We believe It can be difficult at times to live in pure love because we all have these selfish instincts that are always trying to take control our emoitions. Emoition like, fear for instance drives these instincts, and it can be a very powerful force, pushing us away from the pure love that every human being on the planet longs for.

Most of us at birth receive this pure unconditional love from our mother’s, and father’s. The love a parent has for their child can be the most powerful, and most pure love of all because a parental instincts kicks in that overrides the selfish instincts, and fear instinct, making it much more possible to feel, and express your pure unconditional love.

If we want to feel this pure love then we must learn how to first show, and express this love by projecting it out ward in ever aspect of our lives. If you are able to let go of the fear, and doubt, then you are ready to over come them with understanding, and love.

Once you see that it is your instinctual behavior of survival that is responsible for driving you to turn from love, and understanding, you are ready to start practicing, and prejecting the pure love of your heart to the universe, knowing that which you send out will be attracted back to you. 

My sister sent me a book called ”The Secret” , this book speaks about the law of attraction, and how you can attracted anything from the universe by putting out the same energy you want back. 

This is the same concept, but I believe you should find your understanding, and love before anything else. After I finished reading the secret, I started sending out my energy to the universe that I wanted out of prison immediately, and when that failed to happen right away, I became dishearted, and manifested even more negative emotions into my life.

I have learned that all of the good in my life has started from love, but because I did not have the understanding of this love it was easily twisted, and corrupted into negative emotion like insecurity, and jealousy. My wonderful love, and happiness was replaced by painful negative emotions which only brought even more pain, and confusion that can be a hell on earth.

I had my first big break through sitting in quiet reflection asking myself a simple question,” why are you so angry, not just in this one moment, but your entire life”. The lightbulb came on, and I had the answer I needed as far back as I was able to remember. You are angry at the hypocrisy, and injustice of the world. As soon as I had this understanding it was like a ten thousand pound yoke was lifted from around my neck.

It was the first time in my life that I had a quiet inner peace, and in this quietness, I was able to understanding more, and more of the world I used to find so confusing, and frustrating.

In my understanding I could now see that my heart was leading me into another evolution because not only could I understand, but I also had the ablity to empathize, and have a kind understanding, and love for all humanity.

I was no longer mad at my fellow man because of their short comings, and instead I was saddened for the pain, confusion, the termoial that was once that ten thousand pound yoke around my own neck. 

I was now free of all that is humans suffering, but everyone else is still stuck in this mass confusion.
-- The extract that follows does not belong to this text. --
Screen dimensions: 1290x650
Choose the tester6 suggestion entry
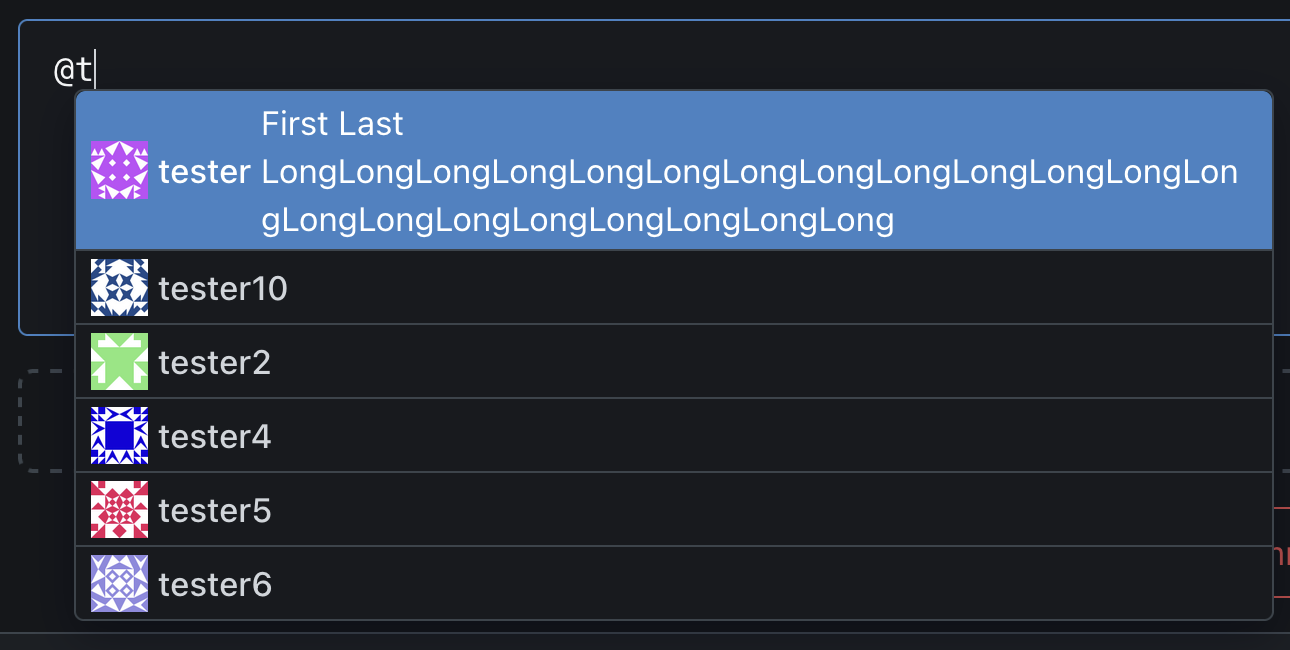(x=215, y=585)
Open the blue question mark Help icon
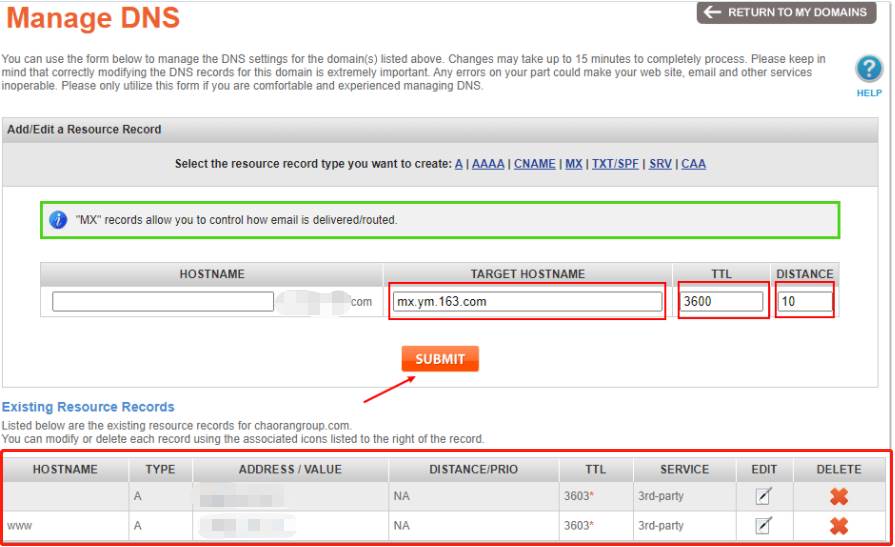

I would share my new found understanding with everyone, and I was so shocked at some of the responses, that I would get from people. I even had one Lady cover her ears, and say she just can’t do this.

I don’t think it helped to explain my understanding as it came to me that one night because in my understanding I could see that all of humanity is insane in their lives of mass confusion. The word insane scares people, but how else should I explain to everyone that they are not rashinal in the emotional behavior.

It is hard for a insane person to see their insanity because without that quiet reflection that I had that day, and every day since, I would have never been able to see my own insanity. I do not believe it is possible to really find your own understanding without that quiet reflection.

Find a quiet place of reflection, and ask yourself why am I angry, hurt, fearful, hateful, or what ever emoition you feel is dominating you life, and weighting you down. You will know instantly if you asked the right question because that ten thousand pound yoke will be lifted from around your neck, and you will all at once feel relief, and have your great understanding.

After my understanding it took a little while to start to see that it was not only good to understand, but I needed to let my understanding manifest into something even more powerful, The power of love. 

Love answers everything because love is all that is good, and right in the world. My understanding was nothing without my pure love because without love my understanding is stranding me on a desert island far from humanity. 

You can’t just tell people they are insane, and expect them to go, oh yeah, I see the light, you can only lead them into the light with love, and understanding.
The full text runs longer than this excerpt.